Another possibility for NoSQL would be to insert the snapshot between commits in a stream using a semi-alphabetic key. This may not possible or even desirable in a SQL solution where advanced querying exists, but is actually quite practical in NoSQL. To do this, the document key should be “StreamId:CommitSequence” as normal, but this time, we append some kind of non-numeric value such as “Snapshot” to the key. This would have the effect of inlining the snapshot into the result set when a query was performed without the need for an additional query.

Eventual Consistency and Replication

One other area where the EventStore has a distinct advantage is that of eventual consistency in the store itself. Because the storage engine is not dictated, an engine such as CouchDB, Cassandra, or Riak could be utilized which support multi-master replication. One potential issue this could have is that of allowing concurrency violations to occur because two or more processes could write to commit #5 for a given stream, for example.

In a fully consistent store, this would be a problem and would actually result in an exception. But when leveraging a store such as CouchDB or a Dynamo clone such as Riak, we can take advantage of the fact that commits are dispatched asynchronously to correct the problem. When the dispatcher goes to dispatch the commit, it could perform a consistent read from its peers and determine if anyone else has written again to that particular commit. If so, it would deterministically pick a commit to dispatch as the winner and it would then “revoke” the other commit by providing it back to the application. The application could then extract from the metadata the underlying command(s) that were issued and re-enqueue them to be processed again.
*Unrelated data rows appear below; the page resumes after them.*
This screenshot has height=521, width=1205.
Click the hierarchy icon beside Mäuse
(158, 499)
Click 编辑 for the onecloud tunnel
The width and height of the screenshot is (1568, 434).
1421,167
In this way, no command messages are lost, and we maintain a fully consistent event store but still have eventual consistency.

Conclusion

While there are other event stores to choose from with varying degrees of community and maturity the EventStore as outlined herein aims to be a first-class choice due to its focus on simplicity and how it enables implementers to utilize technologies with which they are already comfortable and proficient rather than forcing and dictating the use of a relational database.